Un(e) autre journaliste s’interroge à propos de la musique et sa place dans ce film. Apparemment Guns’& Roses ont une certaine influence, pourquoi ?
Je voulais faire une petite référence au rock des années 80, ainsi que l’art un peu fantaisiste de cette période. C’est ce avec quoi j’ai grandi, c’est ce que je trouve fun. De même, quand j’étais enfant, je trouvais He-man, Beast Master et Conan, ce genre de film fantaisiste un peu stupide, vraiment cool. Ainsi que l’art qui accompagnait les albums de rock tel que Iron Maiden, j’étais un grand fan de Metallica et ce film est en quelque sorte « pour moi », celui que j’aurai aimé voir gamin.

Pouvez-vous nous en dire plus sur la technologie des écrans utilisés sur Thor Love & Thunder, 1er film du MCU à s’en servir.
Il s’agit d’une pièce circulaire faite d’écrans de télévision qui peuvent aller jusqu’au et sur le plafond et sur lesquels on projette l’environnement des scènes que l’on tourne. Par exemple dans The Mandalorian, le personnage a un casque plutôt brillant et grâce à cette technologie, l’environnement peut s’y refléter, ce qui serait impossible avec un fond vert. C’est donc plus simple pour les acteurs de s’immerger dans la scène plutôt qu’avec un fond vert/bleu ou une balle de tennis au bout d’un bâton et se demander « qu’est-ce que je suis censé regarder ? Est-ce un dragon ou un genre de monstre ? On verra plus tard ». De cette façon, on voit vraiment ce que l’on est censé regarder. C’est un peu comme les projections en arrière-plan des années 20/30, mais en plus avancé technologiquement. Ça permet aussi de tourner tout un tas de scènes dans la même pièce même si l’environnement change. Je trouve que c’est un super outil.
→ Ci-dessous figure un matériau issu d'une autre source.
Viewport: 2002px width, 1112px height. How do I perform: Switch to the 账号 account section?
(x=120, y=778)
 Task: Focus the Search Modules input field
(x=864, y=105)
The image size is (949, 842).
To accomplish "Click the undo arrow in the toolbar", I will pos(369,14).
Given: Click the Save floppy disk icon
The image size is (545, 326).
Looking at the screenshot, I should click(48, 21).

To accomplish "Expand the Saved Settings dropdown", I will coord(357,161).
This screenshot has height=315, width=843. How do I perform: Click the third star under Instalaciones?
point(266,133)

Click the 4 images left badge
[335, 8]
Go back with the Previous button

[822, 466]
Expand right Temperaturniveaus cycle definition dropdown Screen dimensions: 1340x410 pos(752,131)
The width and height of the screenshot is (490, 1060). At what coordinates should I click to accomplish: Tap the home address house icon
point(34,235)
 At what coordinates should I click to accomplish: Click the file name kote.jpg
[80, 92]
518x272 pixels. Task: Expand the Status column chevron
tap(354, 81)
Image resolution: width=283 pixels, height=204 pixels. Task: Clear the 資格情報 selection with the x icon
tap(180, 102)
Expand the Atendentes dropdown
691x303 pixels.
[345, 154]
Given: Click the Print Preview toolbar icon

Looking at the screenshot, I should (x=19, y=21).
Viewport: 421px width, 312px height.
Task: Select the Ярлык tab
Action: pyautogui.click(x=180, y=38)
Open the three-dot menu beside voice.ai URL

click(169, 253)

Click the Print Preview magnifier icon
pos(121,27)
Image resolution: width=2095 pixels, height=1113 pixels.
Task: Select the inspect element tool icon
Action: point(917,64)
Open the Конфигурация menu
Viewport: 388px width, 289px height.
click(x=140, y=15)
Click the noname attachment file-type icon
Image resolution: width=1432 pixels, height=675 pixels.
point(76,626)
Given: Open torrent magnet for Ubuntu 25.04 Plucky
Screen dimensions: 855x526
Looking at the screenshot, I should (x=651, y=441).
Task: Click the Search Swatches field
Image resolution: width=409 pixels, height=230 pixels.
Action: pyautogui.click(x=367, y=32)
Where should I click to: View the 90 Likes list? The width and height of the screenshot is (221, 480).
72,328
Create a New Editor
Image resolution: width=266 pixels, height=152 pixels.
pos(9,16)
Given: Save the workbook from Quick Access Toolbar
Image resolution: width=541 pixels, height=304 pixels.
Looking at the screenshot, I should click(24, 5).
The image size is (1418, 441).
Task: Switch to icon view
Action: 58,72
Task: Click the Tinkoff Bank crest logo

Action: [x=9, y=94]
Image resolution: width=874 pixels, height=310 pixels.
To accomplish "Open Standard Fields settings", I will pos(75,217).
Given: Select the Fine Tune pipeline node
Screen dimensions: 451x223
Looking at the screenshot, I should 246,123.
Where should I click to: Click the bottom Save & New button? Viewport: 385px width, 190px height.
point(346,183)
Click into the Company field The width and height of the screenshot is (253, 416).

Une dernière question d’un(e) journaliste à propos de Valkyrie interprétée par Tessa Thompson : elle est clairement un personnage queer au sein du MCU, sans que ce soit explicitement montré ou que ce soit un trait de sa personnalité. Pensez-vous que c’est quelque chose vers lequel le cinéma devrait aller ?
Oui absolument, j’aimerais que ça le devienne car j’en ai marre de voir des films où il doit y avoir un long monologue sur pourquoi tel personnage est différent ou ce que cela fait. Je ne comprends pas pourquoi on doit absolument avoir ce genre de choses. Le rêve serait que ce soit accepté et normalisé, un peu comme dans ce film. Ça joue une petite importance dans le film, mais je pense que c’est déjà bien pour un film Marvel, que cela permet à certains de se sentir acceptés et représentés. Personne n’en fait tout un plat à ce sujet dans ce film, c’est un peu comme « Ouais ok, je sais que t’es gay, est-ce qu’on peut passer au vrai problème maintenant ? On doit sauver ces enfants », vous voyez ? Ce genre de choses me rendrait vraiment heureux, qu’on s’en fiche. J’espère qu’on arrivera au point où on n’aura pas à l’expliquer ou à en parler comme si c’était anormal.

Thor : Love & Thunder sortira ce mercredi 13 juillet au cinéma.